Work item: In the data below, find the line that contains "Regions (283, 98)" and the line that contains "Inspiratie (105, 1079)". Copy both, plus every line between them, exactly.

Data excerpts:
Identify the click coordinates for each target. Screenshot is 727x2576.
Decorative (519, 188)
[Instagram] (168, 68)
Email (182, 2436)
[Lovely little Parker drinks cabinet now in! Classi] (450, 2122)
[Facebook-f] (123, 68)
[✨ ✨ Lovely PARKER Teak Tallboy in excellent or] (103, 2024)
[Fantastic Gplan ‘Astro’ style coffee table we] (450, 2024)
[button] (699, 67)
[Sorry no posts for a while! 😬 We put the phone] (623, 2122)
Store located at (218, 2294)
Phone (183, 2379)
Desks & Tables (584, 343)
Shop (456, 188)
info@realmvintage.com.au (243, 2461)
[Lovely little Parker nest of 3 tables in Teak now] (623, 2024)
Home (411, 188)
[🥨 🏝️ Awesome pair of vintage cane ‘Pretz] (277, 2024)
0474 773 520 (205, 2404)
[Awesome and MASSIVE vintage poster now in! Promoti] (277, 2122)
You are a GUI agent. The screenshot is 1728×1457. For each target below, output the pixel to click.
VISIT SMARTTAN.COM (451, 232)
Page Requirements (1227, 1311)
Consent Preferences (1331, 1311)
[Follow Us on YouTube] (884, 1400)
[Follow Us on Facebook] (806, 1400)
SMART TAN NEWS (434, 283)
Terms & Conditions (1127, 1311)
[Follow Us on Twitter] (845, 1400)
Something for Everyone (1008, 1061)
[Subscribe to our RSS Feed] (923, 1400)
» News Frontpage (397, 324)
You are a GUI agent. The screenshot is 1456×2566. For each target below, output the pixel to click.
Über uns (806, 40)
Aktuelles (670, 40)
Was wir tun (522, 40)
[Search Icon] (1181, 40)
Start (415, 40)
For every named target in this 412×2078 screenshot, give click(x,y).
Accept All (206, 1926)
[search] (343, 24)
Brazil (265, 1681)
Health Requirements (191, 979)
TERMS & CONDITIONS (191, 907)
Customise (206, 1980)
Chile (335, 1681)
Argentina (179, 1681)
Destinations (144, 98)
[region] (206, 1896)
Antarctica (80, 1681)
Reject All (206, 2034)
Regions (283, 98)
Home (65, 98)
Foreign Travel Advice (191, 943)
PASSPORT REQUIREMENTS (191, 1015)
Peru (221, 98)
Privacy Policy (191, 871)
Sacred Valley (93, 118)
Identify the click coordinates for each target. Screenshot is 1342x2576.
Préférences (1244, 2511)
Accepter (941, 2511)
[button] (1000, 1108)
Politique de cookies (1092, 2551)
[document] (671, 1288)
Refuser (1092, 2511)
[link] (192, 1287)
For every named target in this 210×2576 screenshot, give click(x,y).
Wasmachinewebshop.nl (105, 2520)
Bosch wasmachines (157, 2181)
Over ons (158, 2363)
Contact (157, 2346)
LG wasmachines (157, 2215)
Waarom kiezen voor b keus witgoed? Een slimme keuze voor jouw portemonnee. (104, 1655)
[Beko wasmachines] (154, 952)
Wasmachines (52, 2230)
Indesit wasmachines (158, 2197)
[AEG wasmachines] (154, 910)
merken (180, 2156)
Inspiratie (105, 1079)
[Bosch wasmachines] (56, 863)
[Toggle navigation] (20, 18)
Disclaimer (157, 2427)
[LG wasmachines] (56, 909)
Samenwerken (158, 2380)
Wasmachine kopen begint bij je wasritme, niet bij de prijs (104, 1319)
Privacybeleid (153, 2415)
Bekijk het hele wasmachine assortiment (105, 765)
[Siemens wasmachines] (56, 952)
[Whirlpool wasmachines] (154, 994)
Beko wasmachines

Answer space:
Regions (283, 98)
Home (65, 98)
Foreign Travel Advice (191, 943)
PASSPORT REQUIREMENTS (191, 1015)
Peru (221, 98)
Privacy Policy (191, 871)
Sacred Valley (93, 118)
Identify the click coordinates for each target. Screenshot is 1342x2576.
Préférences (1244, 2511)
Accepter (941, 2511)
[button] (1000, 1108)
Politique de cookies (1092, 2551)
[document] (671, 1288)
Refuser (1092, 2511)
[link] (192, 1287)
For every named target in this 210×2576 screenshot, give click(x,y).
Wasmachinewebshop.nl (105, 2520)
Bosch wasmachines (157, 2181)
Over ons (158, 2363)
Contact (157, 2346)
LG wasmachines (157, 2215)
Waarom kiezen voor b keus witgoed? Een slimme keuze voor jouw portemonnee. (104, 1655)
[Beko wasmachines] (154, 952)
Wasmachines (52, 2230)
Indesit wasmachines (158, 2197)
[AEG wasmachines] (154, 910)
merken (180, 2156)
Inspiratie (105, 1079)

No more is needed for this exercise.